SELECTED TEXT
** Begin **
I constantly think of the Aja/Fraction run on Hawkeye and how they made you piece it together. They didn’t tell you sometimes where things were, or when, and that’s because it doesn’t specifically matter. And if it does then the connections will be there for you to piece into the one linnear thing in your mind.
I never know if I’m smart enough to pull that off, but I’m always excited to try.
So we cut to Vif and her son talking about his father’s sword, and what kind of legacy will be in store for him moving forward. I want us to know Vif is a battlehound, and that she’s also a mother trying to raise her kid right. Those are her two end points.
And just in case you aren’t certain, yeah, Eric’s panel layout on this page is genius, it took him ages to perfect, and we are all now in love.
** End **
DATASET CONTENT
** Begin **
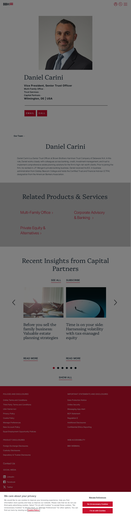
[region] (65, 504)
** End **
STATED TASK
Duplicate the passage of the comics commentary above, starting at "So we cut to" and ending at "now in love.".

WRITTEN RESPONSE
So we cut to Vif and her son talking about his father’s sword, and what kind of legacy will be in store for him moving forward. I want us to know Vif is a battlehound, and that she’s also a mother trying to raise her kid right. Those are her two end points.
And just in case you aren’t certain, yeah, Eric’s panel layout on this page is genius, it took him ages to perfect, and we are all now in love.